Friday, January 25, 2008

"Canavar"'ın Düşüşü, "Muhammed Ali"'nin Yükselişi



"Canavar". Evet, 12 grand slam şampiyonluğu, sayısız rekor, 4 sene kesintisiz dünya bir numarası olmak, sorgulanamaz bir hakimiyet ve izleyenleri aşık eden bir tenis stilini, sahibi böyle tanımladı bu akşamüstü. Roger Federer, Avustralya Açık Yarı Finali'nde Novak Djokovic'e kaybetti ve üst üste 10 grand slam finalinin hiçbirinden kendini mahrum bırakmayan bu kazanma makinesi şimdi pek de alışık olmadığı kaybetme duygusuyla yüzleşmek zorunda.

"Bu canavarı kendim yarattım ve sanırım bu yüzden istisnasız her turnuvayı kazanmak zorundayım. Çünkü biliyorum ki bir set kaybettiğimde bile hakkımda "Artık eskisi gibi değil" tarzı yorumlar yapılacak." Avustralya Açık'tan elenen İsviçreli raket Roger Federer'in maç sonrası basın toplantısında yaptığı bu yorumlar kanımca çok karamsar ve abartılı. Federer öyle bir mit ki kaybetmekle ismi asla anılamadığı gibi yan yana durmaları da hiç yakışık almıyor. Belli ki hiçbir şeyin değil ama kaybetmenin acemisi olan "Fedex" henüz bu yeni durumla nasıl başa çıkacağını da bilemiyor. Maç sonrası her şeyini kaybetmiş ve kendini gelecek ağır eleştirilere karşı korumaya almış bir adamın tutumu vardı. Halbuki aynı Federer değil mi 2005 Avustralya Açık'ında Marat Safin'e yarı finalde kaybeden, buna rağmen art arda 8 grand slam kazanan? Roger, halen tenis kortlarının aktif en büyük ismi ve aynı zamanda en yetenekli ismi de. Novak Djokovic onun tahtını sallama konusunda kanımca Rafael Nadal'dan daha önde bir isim zira ona göre çok daha çok yönlü bir oyunu var ama yine de bir maç aldı diye Federer'den iyi olduğunu iddia etmek İsviçreli rakete büyük haksızlık olur. Federer'in bu noktada yapması gereken eşsiz kariyerini "canavar" olarak nitelemek değil son zamanlarda yükselen iç baskısı ve standardının altında oynamasına sebep olan diğer etkenleri bulmak ve bu sorunları çözmek. Hiç şüpheniz olmasın "Canavar" halen tenis tarihinin gördüğü en büyük isimlerden biridir ve çağının en dominant oyuncusudur. Her zaman kazanmanın getirdiği baskılardan arındığı ve baskıları görmezden gelmeyi başardığı anda yeniden yenilmez değil belki ama döneminin daimi 1 numarası olmasını engelleyecek hiçbir şey yok.

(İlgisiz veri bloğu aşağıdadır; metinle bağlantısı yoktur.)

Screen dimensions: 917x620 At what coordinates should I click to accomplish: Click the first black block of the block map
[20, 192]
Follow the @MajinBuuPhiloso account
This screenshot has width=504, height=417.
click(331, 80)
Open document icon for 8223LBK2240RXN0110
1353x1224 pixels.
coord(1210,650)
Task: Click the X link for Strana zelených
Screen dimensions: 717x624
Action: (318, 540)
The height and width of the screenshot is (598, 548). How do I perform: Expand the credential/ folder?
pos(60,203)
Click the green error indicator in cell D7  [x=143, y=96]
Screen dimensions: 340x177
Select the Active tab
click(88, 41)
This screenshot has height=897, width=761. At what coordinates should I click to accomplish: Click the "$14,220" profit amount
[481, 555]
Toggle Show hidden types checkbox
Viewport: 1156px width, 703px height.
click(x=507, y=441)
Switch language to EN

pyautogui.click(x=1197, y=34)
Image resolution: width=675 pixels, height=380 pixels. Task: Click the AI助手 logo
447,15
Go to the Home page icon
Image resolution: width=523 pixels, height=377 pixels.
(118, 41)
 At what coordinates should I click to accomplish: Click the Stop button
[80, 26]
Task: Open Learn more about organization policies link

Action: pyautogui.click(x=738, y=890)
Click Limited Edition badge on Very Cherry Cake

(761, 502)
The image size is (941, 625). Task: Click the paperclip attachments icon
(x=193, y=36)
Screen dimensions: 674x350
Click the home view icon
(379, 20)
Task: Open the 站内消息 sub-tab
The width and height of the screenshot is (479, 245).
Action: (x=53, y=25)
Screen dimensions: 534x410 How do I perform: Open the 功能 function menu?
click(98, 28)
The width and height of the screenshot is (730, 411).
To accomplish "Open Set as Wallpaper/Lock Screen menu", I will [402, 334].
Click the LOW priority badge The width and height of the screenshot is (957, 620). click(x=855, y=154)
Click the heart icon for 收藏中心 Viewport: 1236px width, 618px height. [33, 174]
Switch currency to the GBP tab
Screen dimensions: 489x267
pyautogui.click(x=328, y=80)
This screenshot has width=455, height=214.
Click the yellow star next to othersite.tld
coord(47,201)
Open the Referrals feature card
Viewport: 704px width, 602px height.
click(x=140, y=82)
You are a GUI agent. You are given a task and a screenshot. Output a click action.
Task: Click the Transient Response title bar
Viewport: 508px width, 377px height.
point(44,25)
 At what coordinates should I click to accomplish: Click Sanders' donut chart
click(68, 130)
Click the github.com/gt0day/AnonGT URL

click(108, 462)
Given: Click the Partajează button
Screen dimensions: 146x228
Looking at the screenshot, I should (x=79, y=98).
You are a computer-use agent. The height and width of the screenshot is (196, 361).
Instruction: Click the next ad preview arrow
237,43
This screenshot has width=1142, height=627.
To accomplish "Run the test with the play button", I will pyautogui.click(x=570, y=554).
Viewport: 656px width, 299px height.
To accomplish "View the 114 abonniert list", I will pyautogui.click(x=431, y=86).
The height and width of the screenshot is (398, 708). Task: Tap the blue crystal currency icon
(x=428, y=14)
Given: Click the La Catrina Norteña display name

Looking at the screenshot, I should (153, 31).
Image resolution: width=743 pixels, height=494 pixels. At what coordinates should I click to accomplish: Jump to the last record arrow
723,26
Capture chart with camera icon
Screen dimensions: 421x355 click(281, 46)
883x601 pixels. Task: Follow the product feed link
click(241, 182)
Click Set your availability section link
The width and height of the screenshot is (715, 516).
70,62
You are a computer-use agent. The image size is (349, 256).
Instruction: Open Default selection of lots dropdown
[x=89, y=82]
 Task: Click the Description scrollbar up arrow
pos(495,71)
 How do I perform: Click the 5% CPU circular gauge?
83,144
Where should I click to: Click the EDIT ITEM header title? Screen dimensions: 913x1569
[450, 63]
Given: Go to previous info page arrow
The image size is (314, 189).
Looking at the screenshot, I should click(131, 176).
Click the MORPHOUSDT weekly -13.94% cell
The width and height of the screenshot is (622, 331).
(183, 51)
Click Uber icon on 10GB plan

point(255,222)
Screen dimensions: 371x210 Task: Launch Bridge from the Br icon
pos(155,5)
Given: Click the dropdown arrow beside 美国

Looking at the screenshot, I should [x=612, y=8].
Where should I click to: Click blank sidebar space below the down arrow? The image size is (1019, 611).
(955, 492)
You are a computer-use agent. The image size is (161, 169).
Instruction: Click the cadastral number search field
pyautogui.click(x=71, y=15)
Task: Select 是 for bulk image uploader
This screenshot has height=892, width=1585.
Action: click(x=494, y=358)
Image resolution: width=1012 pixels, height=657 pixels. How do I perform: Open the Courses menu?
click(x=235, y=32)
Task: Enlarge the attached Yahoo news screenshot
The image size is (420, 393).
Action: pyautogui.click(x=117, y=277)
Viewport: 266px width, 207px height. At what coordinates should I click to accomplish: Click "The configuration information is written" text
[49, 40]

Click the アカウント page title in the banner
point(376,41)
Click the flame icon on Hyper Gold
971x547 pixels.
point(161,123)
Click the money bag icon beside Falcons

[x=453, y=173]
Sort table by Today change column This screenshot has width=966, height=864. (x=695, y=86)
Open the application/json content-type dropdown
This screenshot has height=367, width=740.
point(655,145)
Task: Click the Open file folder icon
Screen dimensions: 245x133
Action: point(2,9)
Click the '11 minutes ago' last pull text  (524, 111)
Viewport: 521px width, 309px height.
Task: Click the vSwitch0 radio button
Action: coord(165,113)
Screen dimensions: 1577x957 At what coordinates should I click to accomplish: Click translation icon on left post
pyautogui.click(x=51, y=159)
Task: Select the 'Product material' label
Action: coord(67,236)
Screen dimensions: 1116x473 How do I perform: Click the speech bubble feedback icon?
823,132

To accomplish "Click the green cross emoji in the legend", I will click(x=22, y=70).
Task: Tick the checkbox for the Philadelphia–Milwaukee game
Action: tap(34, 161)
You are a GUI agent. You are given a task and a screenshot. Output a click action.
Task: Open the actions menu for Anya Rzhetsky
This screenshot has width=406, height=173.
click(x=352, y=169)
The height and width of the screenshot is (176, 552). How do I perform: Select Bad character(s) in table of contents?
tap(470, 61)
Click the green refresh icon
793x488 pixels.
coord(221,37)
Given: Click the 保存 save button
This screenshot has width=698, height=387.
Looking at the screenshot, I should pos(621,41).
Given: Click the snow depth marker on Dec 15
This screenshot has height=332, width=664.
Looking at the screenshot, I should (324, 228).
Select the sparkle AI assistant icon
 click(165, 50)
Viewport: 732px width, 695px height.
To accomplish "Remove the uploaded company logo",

Öte yanda bambaşka bir peri masalı yaşanmakta. Jo Wilfried-Tsonga ya da fiziksel benzerliklerinden ötürü takılan lakabıyla "Tenis'in Muhammed Ali'si" son senelerde no-name bir ismin gösterdiği en başarılı performans sekanslarından birini gösterdi ve Andy Murray, Richard Gasquet, Mikhail Youzhny ve son olarak Rafael Nadal'ı eleyerek finale kadar yükseldi. Roddick gibi servis attı, Back hand'ini Henin, forehand'ini Federer gibi kullandı. Bir sanatçı edasıyla kortun her alanını domine etti ve karşısına çıkan her rakibi perişan etti. Öyle ki son kurbanı Nadal, maçtan sonra "Her gün böyle oynaması imkansız, zaten böyle oynuyorsa dünyanın en iyisi olur" diyerek Muhammed Ali karşısındaki acizliğine açıklama getirmeye çalıştı. 23 yaşındaki genç Fransız, pazar günü en az onun kadar formda olan Djokovic karşısında ne yapar bilinmez ama bu seviyesini devam ettirebilirse önümüzdeki yıllarda top-10'un değişmez ismi olacağı kesin.